Brief review of work:
Comparative study of polythene mulch with other mulches
Awasthy et al, (2015), revealed that black polythene mulch significantly increased maize yield
(43.76 q/ha) over paddy straw mulch (40.29 q/ha), live mulch (33.78 q/ha), no mulch (weedy check)
(24.13 q/ha) and no mulch (weed free check) (38.58 q/ha).
Ghadage et al, (2005), reported that the plastic film mulch recorded significantly higher values of

growth, yield attributes and yield of seed cotton and stalk. Maximum net returns and benefit: cost ratio
were recorded by plastic film mulch over sugarcane trash (10 tonnes/ha) as organic mulch and control (no
mulch). The water-use efficiency was 9 and 5 % in plastic film and organic mulch respectively.
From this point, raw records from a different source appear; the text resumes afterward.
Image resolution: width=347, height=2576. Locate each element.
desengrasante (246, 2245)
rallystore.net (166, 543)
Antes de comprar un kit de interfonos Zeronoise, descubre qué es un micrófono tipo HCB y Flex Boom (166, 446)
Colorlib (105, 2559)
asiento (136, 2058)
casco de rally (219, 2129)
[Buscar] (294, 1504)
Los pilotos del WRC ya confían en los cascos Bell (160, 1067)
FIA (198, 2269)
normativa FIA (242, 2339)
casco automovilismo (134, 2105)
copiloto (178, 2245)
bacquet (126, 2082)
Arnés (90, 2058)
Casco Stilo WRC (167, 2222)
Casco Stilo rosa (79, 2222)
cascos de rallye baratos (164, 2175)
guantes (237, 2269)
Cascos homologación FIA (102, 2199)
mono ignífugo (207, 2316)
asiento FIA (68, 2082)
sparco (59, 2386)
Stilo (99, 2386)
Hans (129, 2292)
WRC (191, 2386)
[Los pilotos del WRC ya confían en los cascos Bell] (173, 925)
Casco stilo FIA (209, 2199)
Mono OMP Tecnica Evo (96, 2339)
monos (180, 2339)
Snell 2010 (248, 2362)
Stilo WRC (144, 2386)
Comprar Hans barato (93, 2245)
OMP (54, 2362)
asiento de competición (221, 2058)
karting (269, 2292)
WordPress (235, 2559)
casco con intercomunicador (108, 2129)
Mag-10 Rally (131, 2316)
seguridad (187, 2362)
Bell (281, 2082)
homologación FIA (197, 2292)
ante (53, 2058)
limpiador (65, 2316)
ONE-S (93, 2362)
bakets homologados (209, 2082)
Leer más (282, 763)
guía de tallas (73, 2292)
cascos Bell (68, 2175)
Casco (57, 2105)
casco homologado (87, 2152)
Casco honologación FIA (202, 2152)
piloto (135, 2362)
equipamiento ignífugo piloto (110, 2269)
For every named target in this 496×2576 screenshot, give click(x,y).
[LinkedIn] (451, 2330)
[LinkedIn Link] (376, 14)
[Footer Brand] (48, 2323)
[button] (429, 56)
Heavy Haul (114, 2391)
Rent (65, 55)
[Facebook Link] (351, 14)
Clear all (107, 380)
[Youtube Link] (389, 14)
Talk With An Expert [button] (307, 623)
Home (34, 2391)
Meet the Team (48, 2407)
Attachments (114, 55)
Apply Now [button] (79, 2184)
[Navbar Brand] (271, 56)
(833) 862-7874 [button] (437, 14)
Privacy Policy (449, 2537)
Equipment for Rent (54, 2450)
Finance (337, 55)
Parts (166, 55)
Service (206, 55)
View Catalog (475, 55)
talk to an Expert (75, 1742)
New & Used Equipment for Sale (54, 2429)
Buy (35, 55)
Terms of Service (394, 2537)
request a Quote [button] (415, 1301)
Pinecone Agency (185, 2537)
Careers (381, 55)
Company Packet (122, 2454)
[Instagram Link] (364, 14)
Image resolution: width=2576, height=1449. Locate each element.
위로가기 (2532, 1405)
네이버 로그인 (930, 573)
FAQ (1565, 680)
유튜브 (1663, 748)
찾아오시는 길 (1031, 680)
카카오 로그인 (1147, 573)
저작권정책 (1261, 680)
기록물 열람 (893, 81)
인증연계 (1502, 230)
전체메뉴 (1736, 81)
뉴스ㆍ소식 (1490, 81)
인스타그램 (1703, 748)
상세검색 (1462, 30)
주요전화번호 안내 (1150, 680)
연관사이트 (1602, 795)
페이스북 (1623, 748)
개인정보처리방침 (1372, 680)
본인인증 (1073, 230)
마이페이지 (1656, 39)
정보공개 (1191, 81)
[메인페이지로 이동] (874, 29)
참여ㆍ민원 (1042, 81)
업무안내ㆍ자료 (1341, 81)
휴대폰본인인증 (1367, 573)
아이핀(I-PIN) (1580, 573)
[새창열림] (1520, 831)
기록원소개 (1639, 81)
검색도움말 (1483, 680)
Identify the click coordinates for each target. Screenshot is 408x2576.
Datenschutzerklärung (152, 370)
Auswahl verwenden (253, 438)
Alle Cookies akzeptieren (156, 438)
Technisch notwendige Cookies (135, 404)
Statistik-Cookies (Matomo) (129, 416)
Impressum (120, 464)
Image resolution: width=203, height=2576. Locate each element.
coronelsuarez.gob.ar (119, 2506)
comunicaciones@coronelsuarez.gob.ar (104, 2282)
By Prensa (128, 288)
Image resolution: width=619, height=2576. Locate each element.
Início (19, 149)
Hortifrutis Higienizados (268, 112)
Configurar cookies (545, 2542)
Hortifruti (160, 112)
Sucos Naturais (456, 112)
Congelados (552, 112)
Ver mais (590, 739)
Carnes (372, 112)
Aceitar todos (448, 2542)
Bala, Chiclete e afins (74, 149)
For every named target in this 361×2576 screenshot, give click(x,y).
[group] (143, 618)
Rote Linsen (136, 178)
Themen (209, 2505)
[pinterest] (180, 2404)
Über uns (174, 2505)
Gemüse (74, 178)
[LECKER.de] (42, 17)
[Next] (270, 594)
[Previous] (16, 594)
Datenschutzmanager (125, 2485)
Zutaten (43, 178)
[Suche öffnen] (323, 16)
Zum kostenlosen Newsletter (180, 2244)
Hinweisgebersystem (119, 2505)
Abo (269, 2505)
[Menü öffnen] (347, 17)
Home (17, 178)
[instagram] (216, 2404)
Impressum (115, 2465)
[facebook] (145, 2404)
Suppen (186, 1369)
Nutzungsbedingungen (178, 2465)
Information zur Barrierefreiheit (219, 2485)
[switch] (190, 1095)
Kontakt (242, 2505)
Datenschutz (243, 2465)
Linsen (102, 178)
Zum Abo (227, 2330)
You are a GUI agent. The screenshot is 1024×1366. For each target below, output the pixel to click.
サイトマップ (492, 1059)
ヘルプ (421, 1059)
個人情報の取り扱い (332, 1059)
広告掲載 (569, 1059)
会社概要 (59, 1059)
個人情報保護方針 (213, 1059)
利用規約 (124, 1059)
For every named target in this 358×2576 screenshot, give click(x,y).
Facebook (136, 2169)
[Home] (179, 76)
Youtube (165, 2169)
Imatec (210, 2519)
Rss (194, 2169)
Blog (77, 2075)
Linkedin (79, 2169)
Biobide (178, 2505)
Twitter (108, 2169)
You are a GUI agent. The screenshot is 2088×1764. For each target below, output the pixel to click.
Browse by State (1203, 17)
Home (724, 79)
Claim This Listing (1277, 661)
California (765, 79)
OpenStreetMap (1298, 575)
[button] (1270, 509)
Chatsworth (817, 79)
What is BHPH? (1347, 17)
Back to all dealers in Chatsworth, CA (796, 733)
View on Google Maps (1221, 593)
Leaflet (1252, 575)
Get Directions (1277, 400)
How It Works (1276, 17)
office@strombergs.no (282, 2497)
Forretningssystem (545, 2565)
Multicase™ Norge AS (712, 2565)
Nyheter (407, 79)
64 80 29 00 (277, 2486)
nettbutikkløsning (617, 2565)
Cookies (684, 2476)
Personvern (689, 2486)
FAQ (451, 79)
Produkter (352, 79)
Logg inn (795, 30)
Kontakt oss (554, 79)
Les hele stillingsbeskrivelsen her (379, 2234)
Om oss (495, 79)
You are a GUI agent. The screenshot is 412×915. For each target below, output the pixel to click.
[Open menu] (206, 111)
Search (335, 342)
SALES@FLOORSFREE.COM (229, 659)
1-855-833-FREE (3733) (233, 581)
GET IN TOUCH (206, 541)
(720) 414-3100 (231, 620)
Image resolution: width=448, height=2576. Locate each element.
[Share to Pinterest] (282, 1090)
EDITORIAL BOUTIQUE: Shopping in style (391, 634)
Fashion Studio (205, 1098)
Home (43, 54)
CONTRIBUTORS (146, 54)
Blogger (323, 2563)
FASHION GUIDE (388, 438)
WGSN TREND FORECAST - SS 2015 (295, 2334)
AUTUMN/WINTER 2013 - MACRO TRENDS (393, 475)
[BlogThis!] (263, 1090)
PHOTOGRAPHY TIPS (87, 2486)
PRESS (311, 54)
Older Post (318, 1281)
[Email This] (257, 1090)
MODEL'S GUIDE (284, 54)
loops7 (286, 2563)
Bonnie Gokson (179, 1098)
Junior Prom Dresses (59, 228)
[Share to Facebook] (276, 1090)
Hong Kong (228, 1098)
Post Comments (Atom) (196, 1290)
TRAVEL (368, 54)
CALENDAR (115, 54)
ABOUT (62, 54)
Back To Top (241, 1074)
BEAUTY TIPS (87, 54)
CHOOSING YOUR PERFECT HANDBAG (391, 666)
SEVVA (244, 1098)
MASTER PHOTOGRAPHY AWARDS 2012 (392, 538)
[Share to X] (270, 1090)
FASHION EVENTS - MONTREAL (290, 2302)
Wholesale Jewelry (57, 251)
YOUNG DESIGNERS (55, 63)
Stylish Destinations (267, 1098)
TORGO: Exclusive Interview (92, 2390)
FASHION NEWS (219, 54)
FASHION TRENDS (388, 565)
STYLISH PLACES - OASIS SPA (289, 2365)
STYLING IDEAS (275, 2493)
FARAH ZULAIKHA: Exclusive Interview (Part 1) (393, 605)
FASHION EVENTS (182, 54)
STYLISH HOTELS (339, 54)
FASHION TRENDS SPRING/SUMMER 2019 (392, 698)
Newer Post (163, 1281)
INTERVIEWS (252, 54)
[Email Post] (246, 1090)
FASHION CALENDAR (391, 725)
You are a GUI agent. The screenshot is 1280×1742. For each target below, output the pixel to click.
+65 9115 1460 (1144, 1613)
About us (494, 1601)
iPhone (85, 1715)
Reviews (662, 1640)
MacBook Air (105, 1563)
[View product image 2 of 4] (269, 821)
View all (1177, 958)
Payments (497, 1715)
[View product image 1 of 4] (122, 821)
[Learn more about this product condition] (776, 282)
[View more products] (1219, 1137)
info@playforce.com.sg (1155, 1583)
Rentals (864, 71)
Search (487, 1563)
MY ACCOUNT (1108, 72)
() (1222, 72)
Shahi et al, 2002, observed that polythene mulch in ground nut contributed significantly higher
seedling emergence (35.08 %, 61.25 % and 68.08 % at 8, 12 and 15 days after sowing) compared to all
other organic treatments and control (without mulch).
Effect of colour and thickness of polythene mulch on crops
Somanath, (2008), reported significantly higher fresh root yield (3326 kg/ha) and dry root yield
(726 kg/ha) in black polythene mulched treatment among the different coloured polythene mulches in
Safed musli, and highest net returns and benefit cost ratio recorded in same treatment.

Subrahmaniyan et al, (2008), revealed that the dry-matter production and yield attributes of
groundnut were significantly higher under black polyethylene-film mulch which gave the highest pod
yield of 2.87 t/ha compared with 2.21 t/ha by the non-mulched control and net returns and benefit cost
ratio were highest under black polythene mulch compared to other coloured mulches and control.
Nalayini et al., ( 2009), reported that polythene mulch with 75 micron thickness recorded
significantly higher yield and yield parameters of cotton over other mulches with 30,50 and 100 micron
thickness . And higher water use efficiency was observed by mulch with same thickness.
Conclusion
Polythene mulching is a potential option for the crop production to conserve the water and
managing weeds and enhancing the production efficiency. However, higher initial cost of this
material is the hindrance in advocating this technology. While policy like subsidized poly-film
helps in future for improving the productivity and profit of farmers besides saving the precious
water and Creating lesser pressure on ground water resources.
Polythene mulch shown yield advantage in most of crops but found economical in few high
valued crops.
Future line of work
Emphasized study needed for biodegradable, durable, puncture resistant and cheaper polythene
mulches
Need to standardize polythene mulching technology in sustaining agriculture productivity and
economizing water under conditions of ever depleting water resources.
Selected references:
Awasthy,P.,Bhambri, M. C.,Pandey, N. and Patel, B., 2015, Performance of different mulches on yield
and yield attributes of summer maize (Zea mays) under Chhattisgarh plain of India, Environment
and ecology. 33(4A) : 1698-1703.
Ghadage, H.L., Pawar V.S. and Gaikwad, C..B., 2005, Influence of mulches on growth, yield, water use
and economics of cotton (Gossypium hirsutum) under irrigated conditions of Western
Maharashtra. Indian J. Agron. 50 (2) : 159-161.
Nalayini, P., Anandham, R., Sankaranarayanan, K. and Rejendran, T. P., 2009, Polyethylene mulching
for enhancing crop productivity and water use efficiency in cotton (Gossypium hirsutum) and
maize (Zea mays) cropping system. Indian J. Agron. 50 (4) : 409-414.
Shahi, V. K., Banerjee, S. and Nanda, M. K.,2002, Effect of mulching on soil temperature and its impact
on seedling emergence of groundnut. J. Agric. Physics. 2(1) : 9-12.
Somanath, (2008), Response of Safed musli (Chlorophytum borivilianum) to NPK. FYM and mulching in
north east transitional zone of Karnataka. Ph. D, Thesis, Univ, of Agril, Sci,. Dharwad.
Subrahmaniyan, K., Kalaiselvan, P. and. Balasubramanian, T.N., 2008, Microclimate variations in relation
to different types of polyethylene-film mulch on growth and yield of groundnut (Arachis
hypogaea). Indian J. Agron. 53(3): 184-188.